Home Sociology Integration Processes and Policies in Europe
Local Integration Policies
Local integration policies have been either in the shadow of national integration policies or developed independently in the absence of national policy. This is largely due to the fact that migration policies (decisions on who is allowed to enter and stay) are predominantly a national competence. If immigration policy is followed by a national integration policy, as happened early on in Sweden and the Netherlands, then local integration policies are stimulated and facilitated by these preceding national frameworks. This is why Dutch and Swedish cities have a relatively long history of local integration policies (Scholten et al. 2015; Penninx 2015). But, as we have seen, factual immigration is not necessarily followed by an integration policy at the national level. Most North-Western European countries did have sizeable immigration but did not develop national integration policies until the turn of the century. In the absence of national policies, many cities developed integration policies, to give just a few examples, Birmingham and Bradford in the UK, Berlin and Frankfurt in Germany, Vienna in Austria, and the cities of Zurich, Bern, and Basel in Switzerland (Penninx 2009).

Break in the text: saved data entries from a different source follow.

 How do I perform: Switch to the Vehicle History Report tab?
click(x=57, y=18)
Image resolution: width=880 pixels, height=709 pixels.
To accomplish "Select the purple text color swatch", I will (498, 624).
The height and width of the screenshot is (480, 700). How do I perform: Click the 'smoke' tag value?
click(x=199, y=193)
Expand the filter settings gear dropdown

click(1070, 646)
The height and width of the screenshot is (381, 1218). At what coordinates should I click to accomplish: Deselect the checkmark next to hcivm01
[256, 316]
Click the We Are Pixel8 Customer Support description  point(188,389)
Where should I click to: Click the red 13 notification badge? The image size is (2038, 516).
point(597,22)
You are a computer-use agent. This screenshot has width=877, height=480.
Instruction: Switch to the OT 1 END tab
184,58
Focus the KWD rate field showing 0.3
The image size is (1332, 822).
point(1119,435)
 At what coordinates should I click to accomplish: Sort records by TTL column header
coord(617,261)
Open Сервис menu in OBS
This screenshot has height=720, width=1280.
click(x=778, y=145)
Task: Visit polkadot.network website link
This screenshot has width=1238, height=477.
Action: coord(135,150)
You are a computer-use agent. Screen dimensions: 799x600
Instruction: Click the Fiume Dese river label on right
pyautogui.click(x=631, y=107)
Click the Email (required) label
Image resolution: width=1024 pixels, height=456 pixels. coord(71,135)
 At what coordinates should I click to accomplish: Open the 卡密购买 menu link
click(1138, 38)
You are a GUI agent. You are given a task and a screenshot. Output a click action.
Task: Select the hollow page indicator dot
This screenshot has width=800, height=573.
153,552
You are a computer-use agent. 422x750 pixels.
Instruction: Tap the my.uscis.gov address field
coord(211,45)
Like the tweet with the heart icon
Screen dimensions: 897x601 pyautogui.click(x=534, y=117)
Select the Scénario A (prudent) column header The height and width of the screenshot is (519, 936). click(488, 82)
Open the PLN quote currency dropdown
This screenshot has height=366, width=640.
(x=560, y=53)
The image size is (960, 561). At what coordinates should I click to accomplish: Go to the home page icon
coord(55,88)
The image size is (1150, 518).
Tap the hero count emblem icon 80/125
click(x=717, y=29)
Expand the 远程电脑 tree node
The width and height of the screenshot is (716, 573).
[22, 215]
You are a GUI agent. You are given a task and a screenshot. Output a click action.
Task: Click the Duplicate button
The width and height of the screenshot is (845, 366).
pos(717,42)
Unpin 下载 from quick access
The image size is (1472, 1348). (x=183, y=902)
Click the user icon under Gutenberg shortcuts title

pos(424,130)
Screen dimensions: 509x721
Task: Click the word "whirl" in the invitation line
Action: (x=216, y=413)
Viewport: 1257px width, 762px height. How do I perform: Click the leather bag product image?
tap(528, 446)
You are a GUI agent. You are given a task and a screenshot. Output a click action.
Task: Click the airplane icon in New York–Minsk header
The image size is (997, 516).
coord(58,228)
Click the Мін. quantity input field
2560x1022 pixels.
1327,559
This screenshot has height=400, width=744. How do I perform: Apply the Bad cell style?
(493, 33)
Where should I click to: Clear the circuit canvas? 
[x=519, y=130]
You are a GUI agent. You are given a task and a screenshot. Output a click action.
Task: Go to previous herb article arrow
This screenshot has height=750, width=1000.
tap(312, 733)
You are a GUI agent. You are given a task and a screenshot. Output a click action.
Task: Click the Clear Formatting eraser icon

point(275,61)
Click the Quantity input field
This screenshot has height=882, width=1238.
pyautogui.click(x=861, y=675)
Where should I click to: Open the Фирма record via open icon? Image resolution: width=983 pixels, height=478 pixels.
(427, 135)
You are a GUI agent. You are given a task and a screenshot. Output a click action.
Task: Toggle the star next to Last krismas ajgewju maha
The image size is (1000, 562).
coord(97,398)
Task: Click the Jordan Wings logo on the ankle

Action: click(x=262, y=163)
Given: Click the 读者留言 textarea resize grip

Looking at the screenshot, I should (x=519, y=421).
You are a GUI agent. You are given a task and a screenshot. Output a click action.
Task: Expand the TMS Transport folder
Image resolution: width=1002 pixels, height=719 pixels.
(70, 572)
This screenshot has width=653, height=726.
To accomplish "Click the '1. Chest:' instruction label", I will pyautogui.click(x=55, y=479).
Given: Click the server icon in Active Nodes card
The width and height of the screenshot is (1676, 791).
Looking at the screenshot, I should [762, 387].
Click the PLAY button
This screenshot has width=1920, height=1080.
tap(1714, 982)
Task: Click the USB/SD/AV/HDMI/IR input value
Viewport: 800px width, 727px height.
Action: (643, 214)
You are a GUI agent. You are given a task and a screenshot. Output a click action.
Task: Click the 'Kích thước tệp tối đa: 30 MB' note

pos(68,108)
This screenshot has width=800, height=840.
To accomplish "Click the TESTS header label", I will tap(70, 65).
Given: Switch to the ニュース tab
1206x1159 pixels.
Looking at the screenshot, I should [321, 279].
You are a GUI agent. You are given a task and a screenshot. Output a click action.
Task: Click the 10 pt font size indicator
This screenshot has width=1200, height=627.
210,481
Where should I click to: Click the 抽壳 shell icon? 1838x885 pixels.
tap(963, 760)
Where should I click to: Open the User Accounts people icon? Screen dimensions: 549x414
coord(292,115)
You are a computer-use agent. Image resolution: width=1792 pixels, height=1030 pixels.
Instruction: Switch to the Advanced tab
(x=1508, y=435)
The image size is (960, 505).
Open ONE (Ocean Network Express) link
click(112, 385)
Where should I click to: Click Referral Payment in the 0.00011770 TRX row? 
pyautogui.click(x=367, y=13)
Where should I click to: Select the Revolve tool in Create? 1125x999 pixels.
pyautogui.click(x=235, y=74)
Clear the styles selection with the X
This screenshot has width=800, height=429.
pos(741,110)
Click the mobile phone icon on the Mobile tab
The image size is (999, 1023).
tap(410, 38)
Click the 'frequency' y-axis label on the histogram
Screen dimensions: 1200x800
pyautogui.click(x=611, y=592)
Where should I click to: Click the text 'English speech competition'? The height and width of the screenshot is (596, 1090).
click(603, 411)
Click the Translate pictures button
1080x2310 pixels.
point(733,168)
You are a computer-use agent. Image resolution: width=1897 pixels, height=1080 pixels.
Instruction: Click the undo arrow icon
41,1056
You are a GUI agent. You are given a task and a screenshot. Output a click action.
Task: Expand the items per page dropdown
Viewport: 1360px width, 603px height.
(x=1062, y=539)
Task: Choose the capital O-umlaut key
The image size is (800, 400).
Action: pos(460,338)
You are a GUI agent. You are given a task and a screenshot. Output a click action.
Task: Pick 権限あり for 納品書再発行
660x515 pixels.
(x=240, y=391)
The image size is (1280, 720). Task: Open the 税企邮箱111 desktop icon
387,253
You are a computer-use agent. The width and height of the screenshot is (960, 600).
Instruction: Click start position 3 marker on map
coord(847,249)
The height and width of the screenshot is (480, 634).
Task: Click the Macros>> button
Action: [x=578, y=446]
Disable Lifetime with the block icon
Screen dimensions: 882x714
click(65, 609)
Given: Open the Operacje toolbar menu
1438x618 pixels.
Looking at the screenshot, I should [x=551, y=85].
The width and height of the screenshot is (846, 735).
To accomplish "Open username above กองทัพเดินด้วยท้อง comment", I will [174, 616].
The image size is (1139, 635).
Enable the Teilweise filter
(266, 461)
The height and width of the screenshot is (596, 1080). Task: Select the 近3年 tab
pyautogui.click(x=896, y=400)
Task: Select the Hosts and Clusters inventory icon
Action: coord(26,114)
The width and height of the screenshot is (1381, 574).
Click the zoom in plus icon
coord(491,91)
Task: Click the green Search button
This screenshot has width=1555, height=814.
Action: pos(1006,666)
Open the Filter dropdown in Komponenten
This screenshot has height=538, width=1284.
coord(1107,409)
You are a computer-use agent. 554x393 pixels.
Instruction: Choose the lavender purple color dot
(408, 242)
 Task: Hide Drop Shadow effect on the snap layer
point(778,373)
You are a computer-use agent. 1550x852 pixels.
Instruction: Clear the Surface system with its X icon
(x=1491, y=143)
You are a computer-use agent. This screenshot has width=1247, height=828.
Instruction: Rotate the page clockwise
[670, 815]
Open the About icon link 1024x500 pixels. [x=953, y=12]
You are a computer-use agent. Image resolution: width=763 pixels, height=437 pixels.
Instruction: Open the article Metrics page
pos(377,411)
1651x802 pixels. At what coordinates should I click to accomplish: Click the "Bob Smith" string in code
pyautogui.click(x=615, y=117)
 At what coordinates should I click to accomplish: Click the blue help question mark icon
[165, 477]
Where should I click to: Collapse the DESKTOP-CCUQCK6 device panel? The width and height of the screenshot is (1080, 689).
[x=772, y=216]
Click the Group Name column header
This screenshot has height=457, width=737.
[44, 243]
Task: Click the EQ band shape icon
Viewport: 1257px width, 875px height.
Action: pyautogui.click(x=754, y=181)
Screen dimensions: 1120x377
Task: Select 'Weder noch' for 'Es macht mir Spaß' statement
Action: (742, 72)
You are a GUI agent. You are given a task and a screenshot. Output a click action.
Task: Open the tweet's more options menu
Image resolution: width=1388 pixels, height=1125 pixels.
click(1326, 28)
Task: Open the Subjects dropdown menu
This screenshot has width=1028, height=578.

Local integration policies became much more visible during the past decade. Cities organized themselves internationally in networks. These networks have been strongly supported and funded by the European Commission, and their activities have been studied extensively, often at the networks' or the cities' own request. Systematic comparison of local policies reveals significant variation in the framing of policies and in the meaning of integration underlying local policies. Some initiatives, such as the Intercultural Cities Network, focus strongly on the cultural dimension of integration, using diversity as a strength and diversity management as a strategy. Other cities have framed integration policies primarily as a socioeconomic issue, using antidiscrimination and equality as strategies and mainstreaming as their governance principle. Still other cities have stressed the participation dimension of integration, looking at accessibility and opportunity structures, on one hand, and active “citizenship” of immigrants, on the other. Some cities have even developed a local concept of citizenship, as opposed to national citizenship.
Whatever the history of local integration policies or their basic orientation, tensions have increasingly developed between the local and national levels. Some of these tensions may be attributable to the different views on how to implement immigration policies—restrictive or otherwise. For instance, how are government administrators to handle migrants' illegality in practice? What are the consequences of implementing restrictions on access to facilities and services in the domains of employment, housing, education, and healthcare to combat illegal residence? Friction may also arise on the new civic integration courses and the increased cultural knowledge required for continued residence and naturalization. While national policies may be quite ideological, local practitioners typically seek more feasible solutions. Tensions also arise when the financing of integration facilities is at stake, particularly when national policies prescribe new actions but fail to deliver the financial and other resources needed to implement them.